Autor: Denise Moerel, Tijl Grootswagers, Amanda K Robinson, Patrick Engeler, Alex O. Holcombe, Thomas A. Carlson
Rok vydání: 2022
Popis: Humans have little difficulty recognising visual objects in many circumstances, despite the very different retinal images that result from different viewpoints. One source of variability is 2-D rotation, where an object seen from different perspectives results in different orientations. Here, we studied how the brain transforms rotated object images into object representations that are tolerant to rotation. We measured time-varying electroencephalography responses to objects in eight orientations, presented at either 5 Hz or 20 Hz. We used multivariate classification to assess at what point in time rotation-tolerant object information emerged, and whether we could disrupt the rotation-tolerant object processing by presenting stimuli rapidly (20 Hz) to limit the depth of processing. We compared this to fixed-rotation measures of object decoding, where the classifier is trained and tested on the same orientation. Our results showed that both fixed-rotation and rotation-tolerant object decoding emerged at an early stage of processing, less than 100 ms after stimulus onset. However, rotation-tolerant information peaked later than fixed-rotation information, suggesting rotation-tolerant object representations are most robust during a late stage of processing, around 200 ms after stimulus onset.
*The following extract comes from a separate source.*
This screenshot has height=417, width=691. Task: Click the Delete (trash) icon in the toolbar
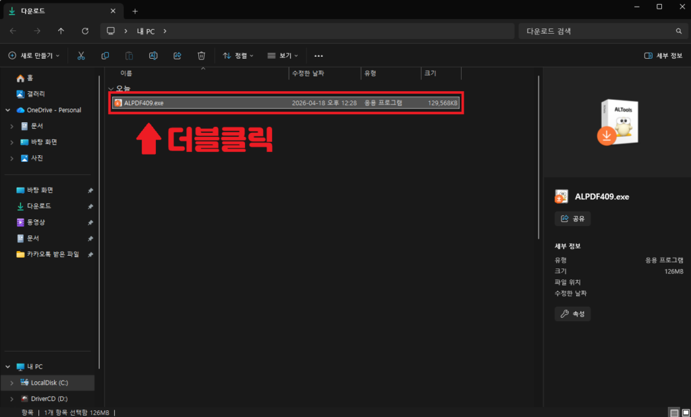point(201,55)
Both fixed-rotation and rotation-tolerant object information was lower for the 20 Hz compared to 5 Hz presentation rate, which suggests that object information processing is disrupted, but not eliminated, for fast presentation rates. Our results show that object information arises at similar times in the brain regardless of whether it is investigated with the fixed-rotation or rotation-tolerant object decoding method, but it is the later stage of processing that reconciles different viewpoints into a single rotation-tolerant representation.